Print the listing again exactly, leaving nothing out.

━━━━━━━━━━━━━━━━

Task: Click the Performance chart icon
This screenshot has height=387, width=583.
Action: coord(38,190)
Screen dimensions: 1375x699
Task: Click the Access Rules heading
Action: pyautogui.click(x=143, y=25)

━━━━━━━━━━━━━━━━

Expected output:
Task: Click the Performance chart icon
This screenshot has height=387, width=583.
Action: coord(38,190)
Screen dimensions: 1375x699
Task: Click the Access Rules heading
Action: pyautogui.click(x=143, y=25)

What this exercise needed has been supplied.